Baca berita dengan sedikit iklan, klik di sini
GANJAR Pranowo tak dikenal sebagai pria yang biasa omong jorok. Tapi, sejak lebih dari setahun lalu, Ketua Panitia Khusus Rancangan Undang-Undang Susunan dan Kedudukan Majelis Permusyawaratan Rakyat, Dewan Perwakilan Rakyat, Dewan Perwakilan Daerah, dan Dewan Perwakilan Rakyat Daerah ini rajin sekali berbicara soal ”kelamin”.
”Saya ngomongin itu thok bisa tiga jam,” kata Ganjar tentang rancangan undang-undang yang sedang dibahas di Dewan itu, Rabu pekan lalu.

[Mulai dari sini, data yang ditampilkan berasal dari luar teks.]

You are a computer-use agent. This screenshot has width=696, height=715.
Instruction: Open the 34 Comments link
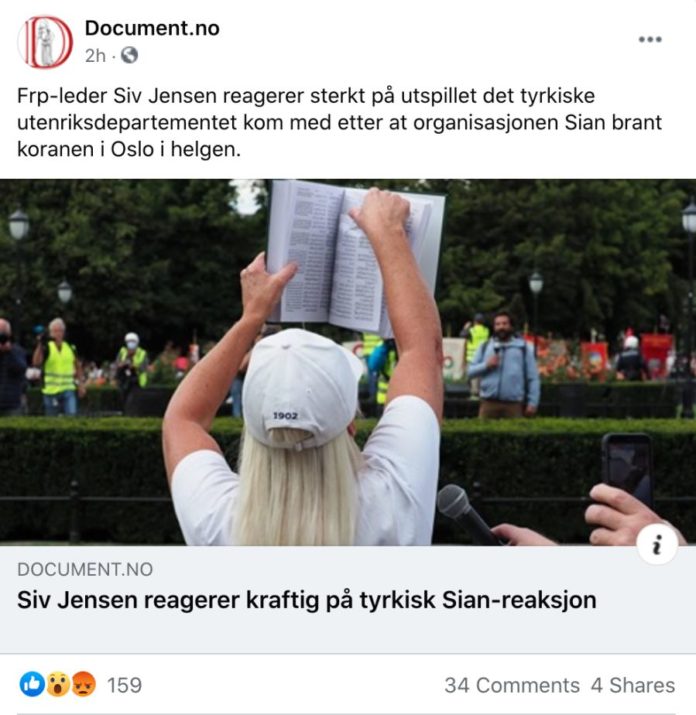512,685
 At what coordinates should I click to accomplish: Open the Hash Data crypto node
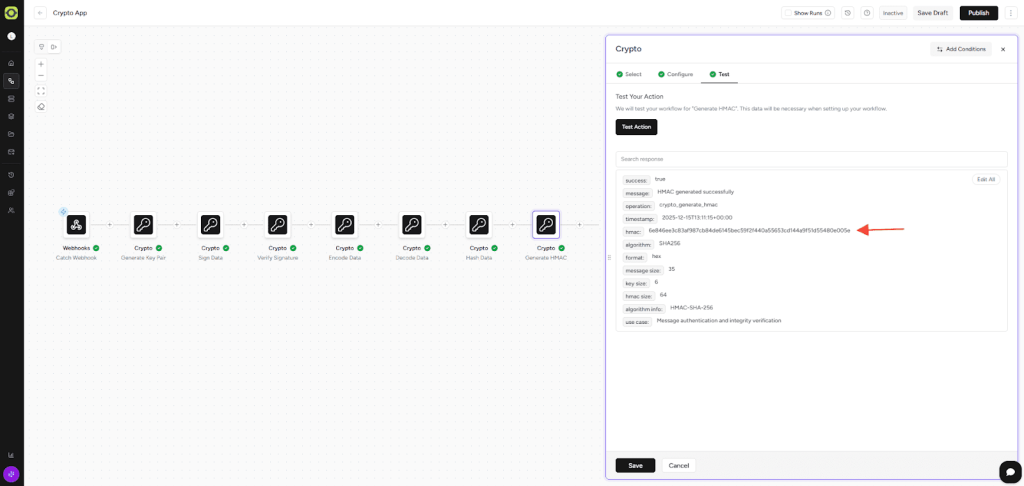pos(478,225)
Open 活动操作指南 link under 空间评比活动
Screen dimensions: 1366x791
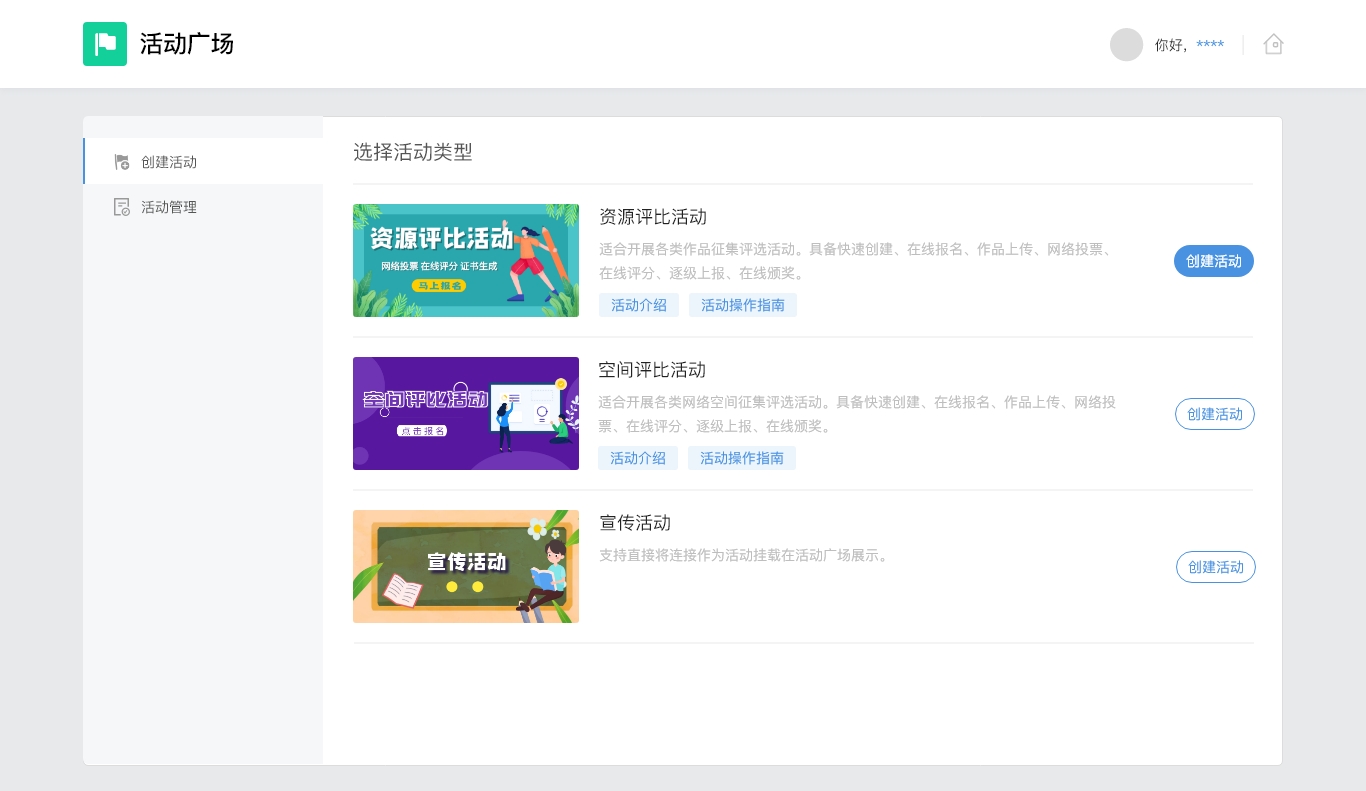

Sebagai Ketua Panitia Khusus, Ganjar sering berdialog dengan para anggota DPRD. ”Bisa seminggu empat kali ketemu mereka,” kata anggota Dewan Perwakilan Rakyat dari Fraksi PDI Perjuangan itu.
Jangan salah, Ganjar hanya bicara kiasan. Ia menyindir kedudukan DPRD: wakil rakyat atau perpanjangan tangan pemerintah pusat. ”Jenis kelaminnya tak jelas,” kata alumnus Fakultas Hukum Universitas Gadjah Mada itu. ”Saya menyebutnya hermafrodit (berkelamin ganda).”
Menurut Awalludin, Advocacy Officer Asosiasi DPRD Kabupaten Seluruh Indonesia, 434 DPRD kabupaten-kota dan 34 DPRD provinsi berada di ambang samar. Dulu, seiring dengan reformasi yang menuntut otonomi daerah, DPRD cukup jantan: punya kewenangan kuat menyusun anggaran, peraturan daerah, dan pengawasan eksekutifnya.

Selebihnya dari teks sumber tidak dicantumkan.